TASK INSTRUCTIONS:
**A.** Answer these about the term paper on outsourcing, one line each, marked (i), (ii), (iii):
(i) In the list of headings, which heading comes right after "Being an expatriate"?
(ii) Since when have many U.S. corporations been outsourcing their manufacturing operations?
(iii) Which industry was the first to see its firms move operations abroad?
**B.** Go on with the term paper on outsourcing, starting right after its last sentence.

Effects Of Outsourcing In Today's Economy Term Paper

Outsourcing Its Impact The effects of outsourcing in today's economy

Effects on People

Being an expatriate

Breaking the language barrier

Culture Shock

Outsourcing and people dynamics: Impact on company

Effects on Economy

Capital flows

Impact on technology

Global management and outsourcing

The effects of outsourcing in today's economy

Outsourcing has become an increasingly popular business strategy for transnational organizations. Many of the U.S. corporations started outsourcing their manufacturing operations since late 1980s. This was due to the potential advantages, both from an economic as well as regulatory perspective that business operations in foreign lands provided to these businesses. Initially, the U.S. firms running in financial troubles chose to set their cost intensive operations abroad such as manufacturing and call centers in low cost countries. Gradually, when the cost benefits were realized, other companies from various industrial sectors also strengthened this trend of outsourcing. Pharmaceutical industry was the first to witness firms from this industry shifting their operations abroad, specifically in developing countries such as China, India, and rest of the Asia Pacific region.

SUPPLIED MATERIAL:

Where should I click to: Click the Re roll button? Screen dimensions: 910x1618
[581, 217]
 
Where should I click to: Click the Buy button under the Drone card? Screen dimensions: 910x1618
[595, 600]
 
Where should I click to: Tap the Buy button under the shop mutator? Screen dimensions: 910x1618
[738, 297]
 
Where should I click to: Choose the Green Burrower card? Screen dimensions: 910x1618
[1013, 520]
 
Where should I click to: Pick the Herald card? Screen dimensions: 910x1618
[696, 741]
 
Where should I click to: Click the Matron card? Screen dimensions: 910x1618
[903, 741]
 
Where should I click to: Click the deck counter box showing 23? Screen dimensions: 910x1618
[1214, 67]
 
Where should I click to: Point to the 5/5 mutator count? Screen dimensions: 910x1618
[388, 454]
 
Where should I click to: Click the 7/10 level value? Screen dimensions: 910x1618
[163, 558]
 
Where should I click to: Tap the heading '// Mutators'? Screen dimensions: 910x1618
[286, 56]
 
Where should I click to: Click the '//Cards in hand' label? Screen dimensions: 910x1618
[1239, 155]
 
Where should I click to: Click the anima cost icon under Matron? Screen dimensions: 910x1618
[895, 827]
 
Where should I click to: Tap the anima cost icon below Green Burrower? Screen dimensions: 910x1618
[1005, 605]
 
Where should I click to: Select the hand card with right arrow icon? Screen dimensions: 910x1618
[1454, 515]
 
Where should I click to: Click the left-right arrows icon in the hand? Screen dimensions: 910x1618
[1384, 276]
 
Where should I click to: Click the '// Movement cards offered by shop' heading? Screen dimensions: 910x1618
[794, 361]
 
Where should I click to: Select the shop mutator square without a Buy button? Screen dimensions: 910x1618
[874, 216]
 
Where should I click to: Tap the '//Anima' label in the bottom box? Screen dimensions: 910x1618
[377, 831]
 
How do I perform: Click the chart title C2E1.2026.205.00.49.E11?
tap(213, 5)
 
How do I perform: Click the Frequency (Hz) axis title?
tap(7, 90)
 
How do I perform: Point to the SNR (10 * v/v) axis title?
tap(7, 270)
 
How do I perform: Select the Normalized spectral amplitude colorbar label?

RESULTS FOR THE EXERCISE:
**A.**
(i) Breaking the language barrier
(ii) Since the late 1980s
(iii) The pharmaceutical industry

**B.**
Notwithstanding the economic benefits that outsourcing offered to these companies, there raised plethora of challenges and new issues. Some were related to the companies' strategic goals as well as their public perception whereas others were related to more subtle aspects of economy. These included the growth in number of expatriates in foreign countries from the U.S. And the European countries and the impact on the economy of host country as well as the country of origin from where expatriates belonged. This paper has been organized to discuss 'the effects of outsourcing in today's economy'. The effects on people, companies, and the economies will be explored. This paper is divided in sub-segments to develop clarity of written material. Part two of this paper will review the impact of outsourcing on people's lives, specifically with relation to the impact of outsourcing assignments on expatriates being relocated to other than their country of origin. Part III will highlight the economic impact of outsourcing. The paper will be concluded in part IV followed by recommendations for companies to ease out the process of outsourcing.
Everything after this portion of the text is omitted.